You get the picture.

And here come Disappointments Nos. 6 to 25.

Each time he would talk about a change of scenery and it didn’t happen, I was crushed. More disappointments came as our friends would go to new bases and we remained in Oklahoma.

After five and a half years, we moved to Georgia. I was beginning to think that I could surrender to the Air Force gods and go with the flow. But I would be sucked back in whenever my husband would pull out that carrot called the dream sheet and I would get my hopes up once again.

The final straw for me came when a higher-ranking officer told us that my husband was getting a remote so she could assign him to teach at Weapons School in Las Vegas.While I looked forward to Vegas, I dreaded the remote. It was that confirmation that we are pawns in the game of Air Force chess that I finally surrendered.

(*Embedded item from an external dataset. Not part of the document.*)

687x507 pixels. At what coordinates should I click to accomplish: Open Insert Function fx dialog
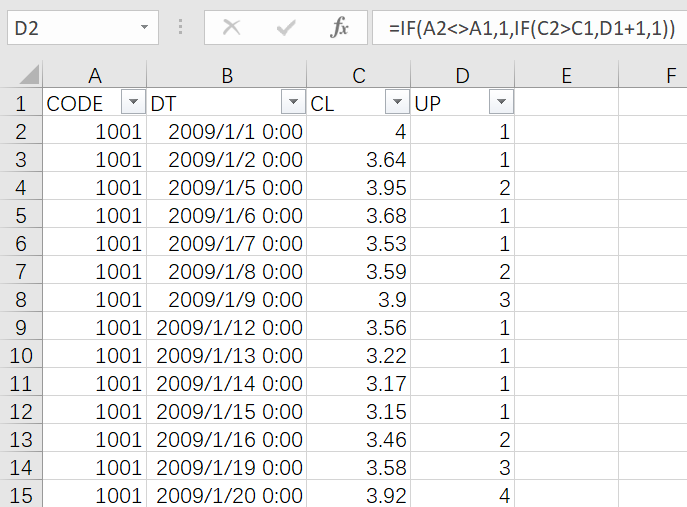click(x=339, y=28)
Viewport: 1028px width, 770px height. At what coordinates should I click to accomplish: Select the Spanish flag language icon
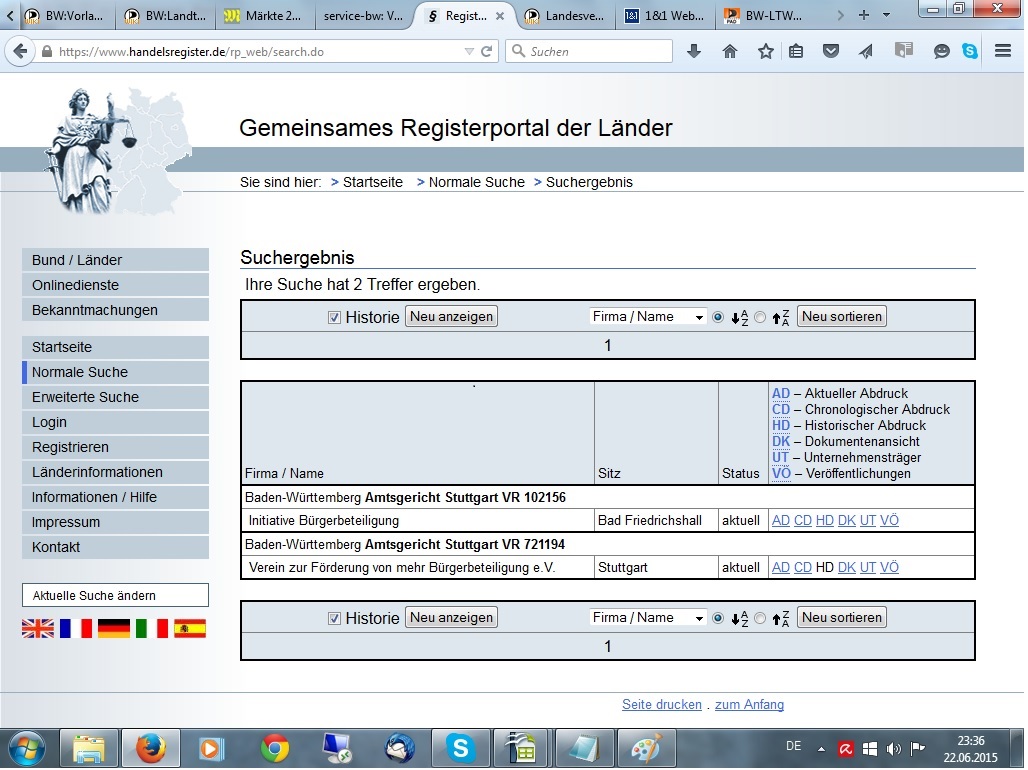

Afterward, I no longer took stock in the dream sheet or my spouse’s charts that plotted what would happen if we got assignment X or Y. I gave myself permission to ride the wave without stress. My spouse would try to drag me back in but I couldn’t do it. And let me tell you, I was much happier this way. I never say that I “gave up;” I say that I retained my sanity.

So now as a seasoned spouse, I try to pass my knowledge off to others.

We can’t control much but we can abandon the hold that “what if” has on our lives.

For some people, that concession may never come. But for others, the release of that one area of our lives can be so freeing that everything else seems easier. It is a sweet surrender.